Start of DATA EXCERPTS

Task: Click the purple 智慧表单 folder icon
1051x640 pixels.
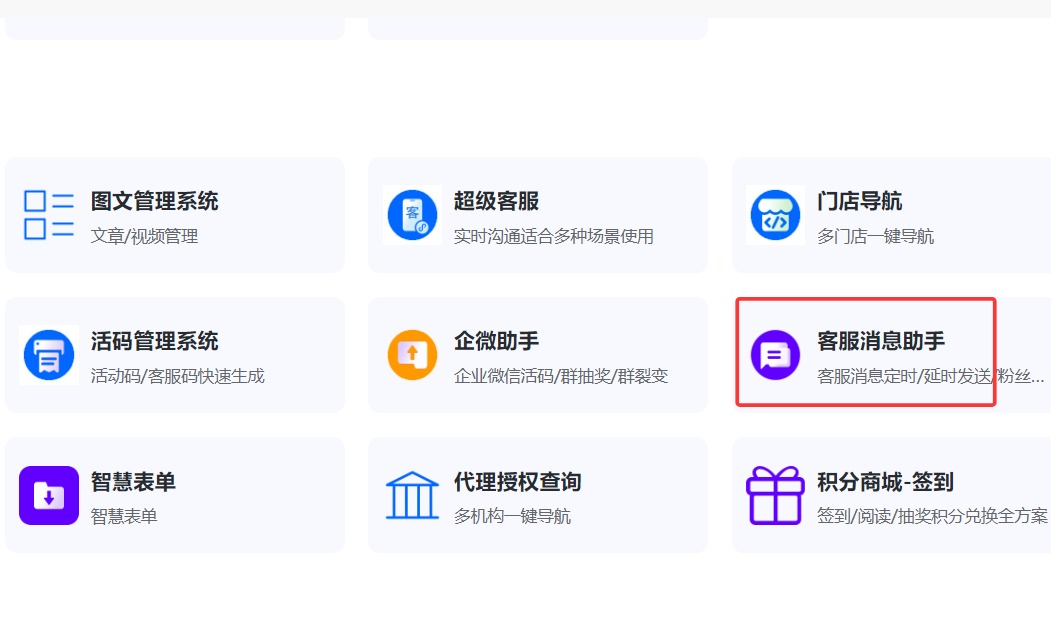Action: [x=47, y=495]
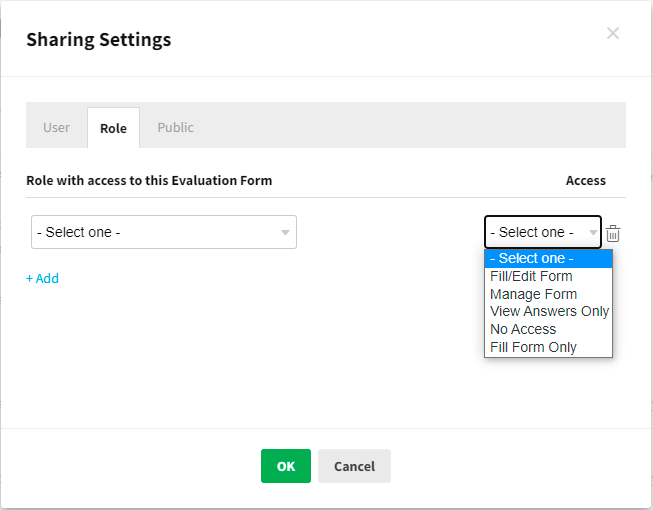Choose the highlighted '- Select one -' list option
The image size is (653, 510).
(547, 258)
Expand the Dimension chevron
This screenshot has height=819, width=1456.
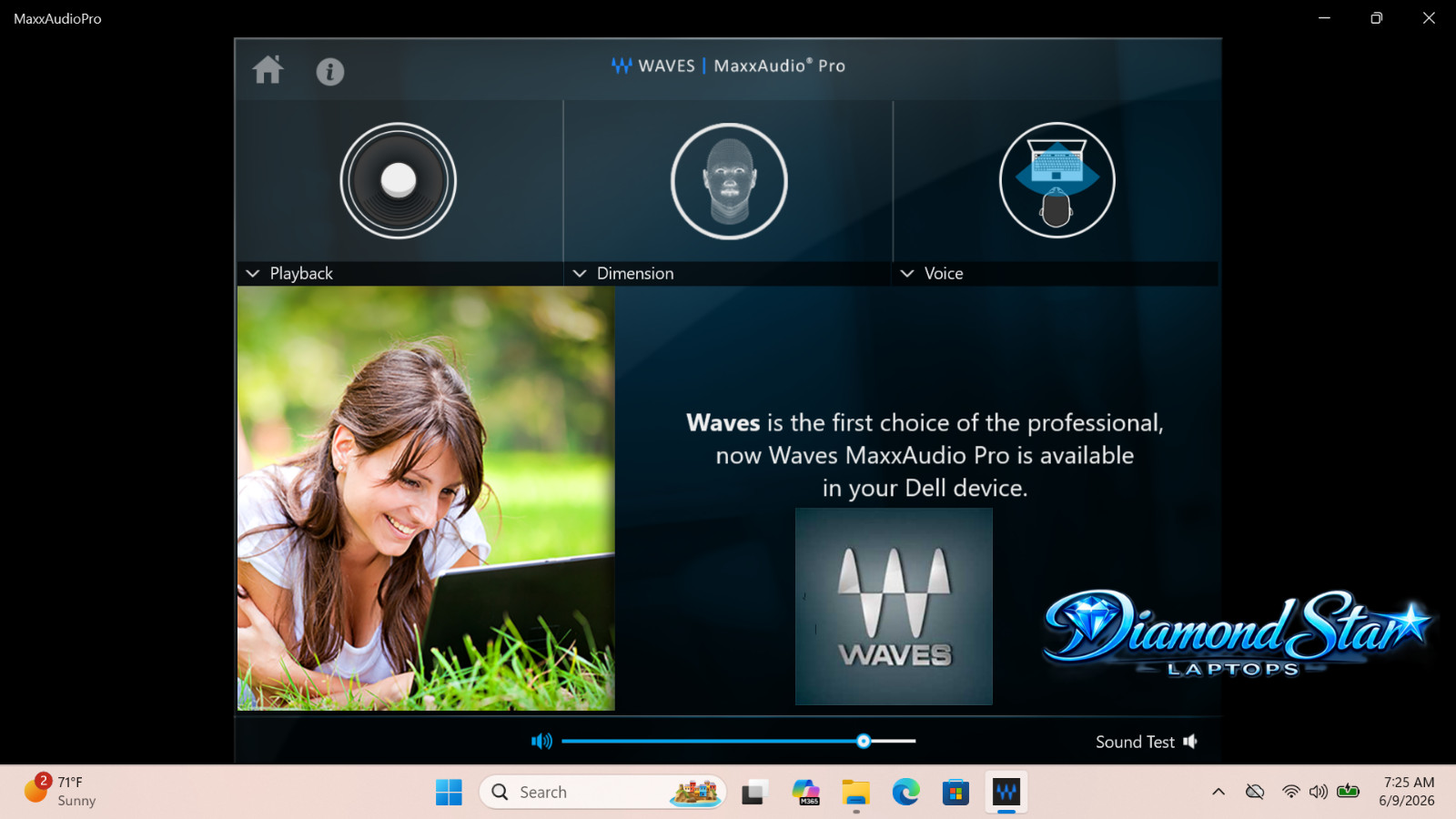pos(580,274)
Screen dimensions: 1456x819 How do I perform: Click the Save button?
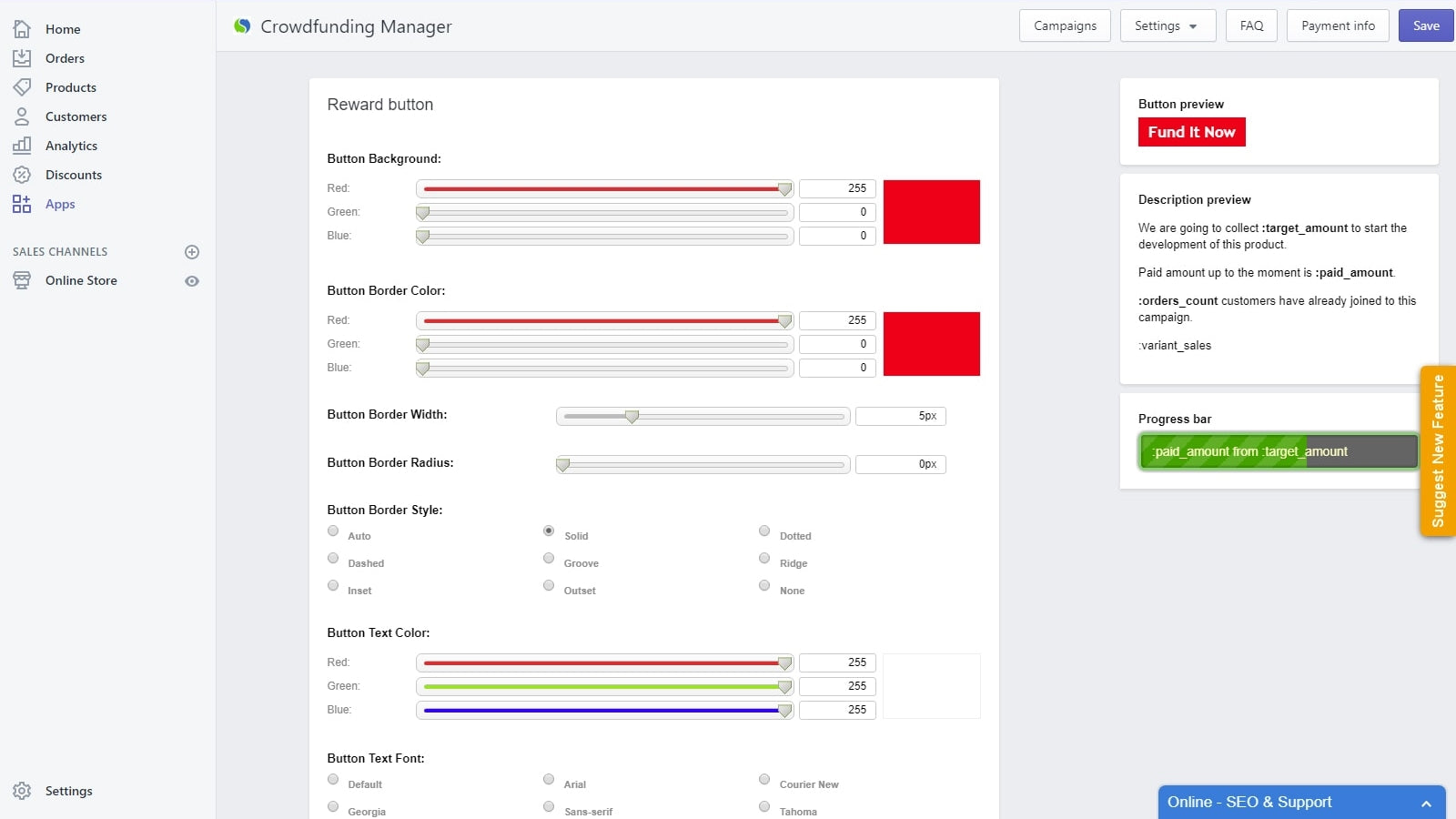(1425, 26)
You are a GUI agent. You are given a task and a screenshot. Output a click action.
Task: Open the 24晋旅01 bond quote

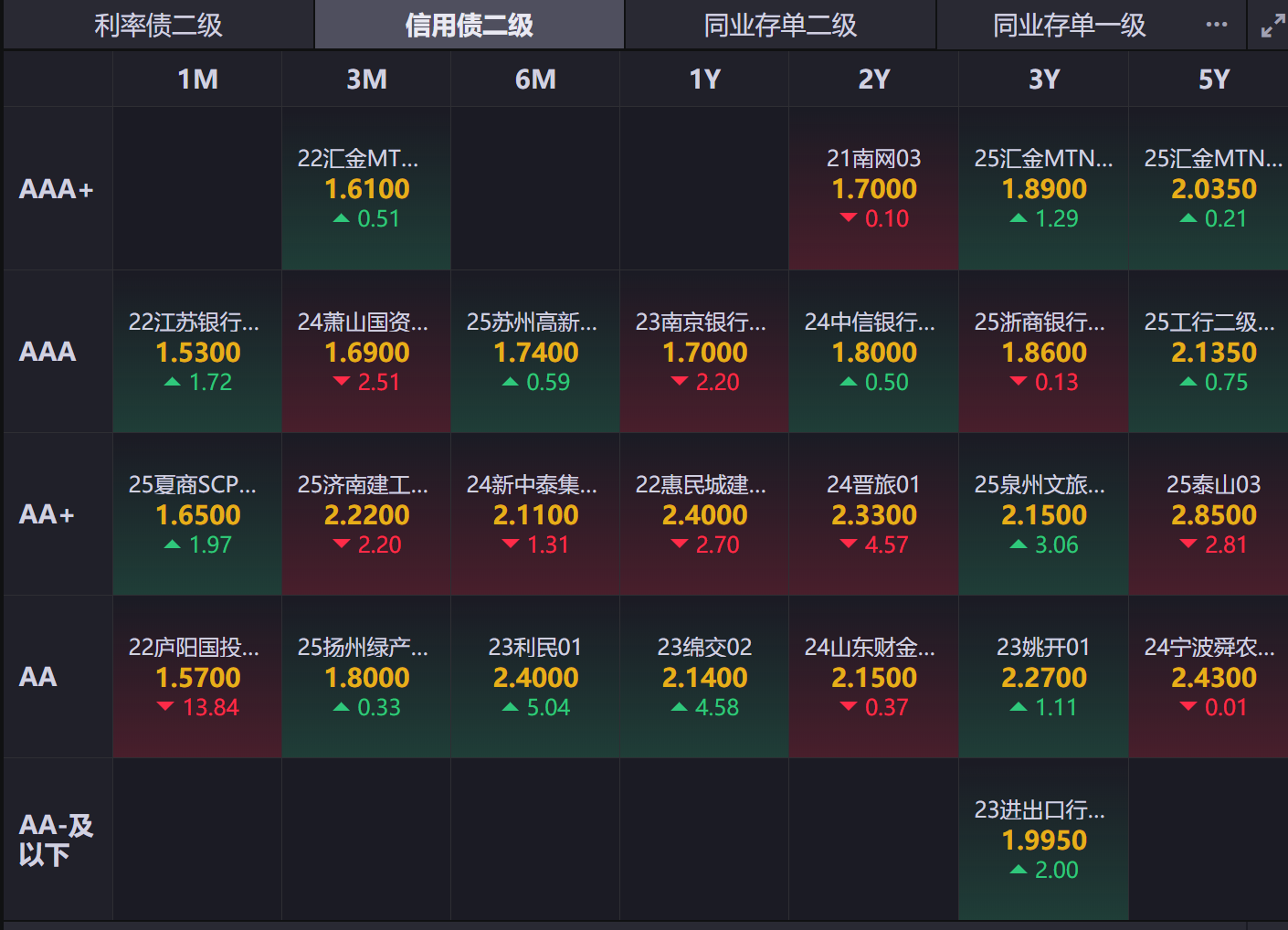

End of DATA EXCERPTS

- REQUIRED ACTION:
Reproduce exactly, and only, the lines that begin at the one containing "Expand the Dimension chevron" and end with the final line of the data, both included, while omitting every picture.

- SOLUTION TO THIS TASK:
Expand the Dimension chevron
This screenshot has height=819, width=1456.
pos(580,274)
Screen dimensions: 1456x819 How do I perform: Click the Save button?
(1425, 26)
You are a GUI agent. You are given a task and a screenshot. Output a click action.
Task: Open the 24晋旅01 bond quote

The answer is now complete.